COME FRECCE TIRATE ALLA LUNA (Le buone novelle) è una raccolta di racconti che affronta la crisi dell’identità nel suo manifestarsi più intimo. Ogni evento narrativo è un’occasione di scavo. E se il tempo, circolare o sospeso, funziona come una camera di risonanza emotiva, lo spazio – domestico, urbano, simbolico – diventa il luogo in cui l’interiorità si rende visibile, attraverso il dettaglio.
Lo stile alterna un minimalismo iperbolico con una lingua straripante, talvolta barocca. Un odore, un tic, una luce obliqua: ed è proprio lì che la vita si tradisce, che s’annida la colpa o la memoria, il fallimento o la redenzione; in questo senso, l’opera dialoga con la tradizione esistenzialista e modernista.

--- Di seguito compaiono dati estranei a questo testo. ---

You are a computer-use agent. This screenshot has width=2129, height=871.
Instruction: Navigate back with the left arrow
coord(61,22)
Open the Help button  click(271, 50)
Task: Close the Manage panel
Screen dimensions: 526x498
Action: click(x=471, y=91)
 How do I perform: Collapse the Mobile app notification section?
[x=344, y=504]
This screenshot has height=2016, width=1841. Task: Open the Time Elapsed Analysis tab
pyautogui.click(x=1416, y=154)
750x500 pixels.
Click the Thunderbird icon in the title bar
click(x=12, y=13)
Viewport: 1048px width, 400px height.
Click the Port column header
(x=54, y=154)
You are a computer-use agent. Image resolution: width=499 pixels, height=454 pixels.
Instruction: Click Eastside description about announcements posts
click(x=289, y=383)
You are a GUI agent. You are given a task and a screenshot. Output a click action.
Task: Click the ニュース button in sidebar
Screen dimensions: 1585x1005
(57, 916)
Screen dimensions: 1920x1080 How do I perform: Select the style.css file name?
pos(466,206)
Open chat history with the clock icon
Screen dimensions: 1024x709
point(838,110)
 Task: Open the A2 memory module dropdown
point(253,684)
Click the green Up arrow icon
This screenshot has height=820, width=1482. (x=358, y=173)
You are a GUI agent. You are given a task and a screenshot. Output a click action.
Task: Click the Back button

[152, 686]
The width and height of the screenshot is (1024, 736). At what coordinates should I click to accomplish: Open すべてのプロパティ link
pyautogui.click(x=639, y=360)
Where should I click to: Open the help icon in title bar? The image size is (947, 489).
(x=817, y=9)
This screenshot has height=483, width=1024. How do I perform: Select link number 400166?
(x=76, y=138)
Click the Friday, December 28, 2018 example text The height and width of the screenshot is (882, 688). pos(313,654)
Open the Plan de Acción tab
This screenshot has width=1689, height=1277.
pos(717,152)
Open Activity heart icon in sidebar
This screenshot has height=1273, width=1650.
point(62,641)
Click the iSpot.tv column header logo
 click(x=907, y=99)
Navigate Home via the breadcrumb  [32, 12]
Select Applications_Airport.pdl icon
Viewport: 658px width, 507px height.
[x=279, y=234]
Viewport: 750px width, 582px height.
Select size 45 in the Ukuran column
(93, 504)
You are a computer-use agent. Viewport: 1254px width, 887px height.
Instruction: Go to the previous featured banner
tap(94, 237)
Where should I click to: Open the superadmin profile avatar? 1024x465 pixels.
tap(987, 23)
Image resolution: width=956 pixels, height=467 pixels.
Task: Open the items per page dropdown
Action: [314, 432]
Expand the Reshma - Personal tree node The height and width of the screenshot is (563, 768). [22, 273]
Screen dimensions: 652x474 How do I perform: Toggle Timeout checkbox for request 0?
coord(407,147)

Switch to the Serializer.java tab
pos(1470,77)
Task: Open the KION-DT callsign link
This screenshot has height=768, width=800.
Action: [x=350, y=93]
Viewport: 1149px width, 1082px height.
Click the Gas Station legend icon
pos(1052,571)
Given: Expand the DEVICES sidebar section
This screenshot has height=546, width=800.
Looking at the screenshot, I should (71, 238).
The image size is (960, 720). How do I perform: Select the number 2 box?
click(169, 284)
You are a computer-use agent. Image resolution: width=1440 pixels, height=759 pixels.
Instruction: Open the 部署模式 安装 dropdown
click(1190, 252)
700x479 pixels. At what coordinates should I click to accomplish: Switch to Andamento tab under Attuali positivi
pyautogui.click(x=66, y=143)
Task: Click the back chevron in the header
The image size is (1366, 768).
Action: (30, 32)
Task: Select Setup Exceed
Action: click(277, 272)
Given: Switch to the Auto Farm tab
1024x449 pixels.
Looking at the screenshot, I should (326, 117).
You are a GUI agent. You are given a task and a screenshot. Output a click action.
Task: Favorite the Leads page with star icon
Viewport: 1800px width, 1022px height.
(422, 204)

Il titolo suggerisce una tensione strutturale che attraversa le pagine: l’atto gratuito, sproporzionato, destinato all’insuccesso, ma proprio per questo carico di significato. I protagonisti di questi racconti abitano esattamente questa aporia; “le frecce” che fendono l’aria sopra la testa di Nick e i suoi amici sono simboli di forze vitali e primordiali (il caso, il destino, Dio, la morte), ma è nella reazione e nel desiderio che risiede la forza dei personaggi e dell’intera raccolta.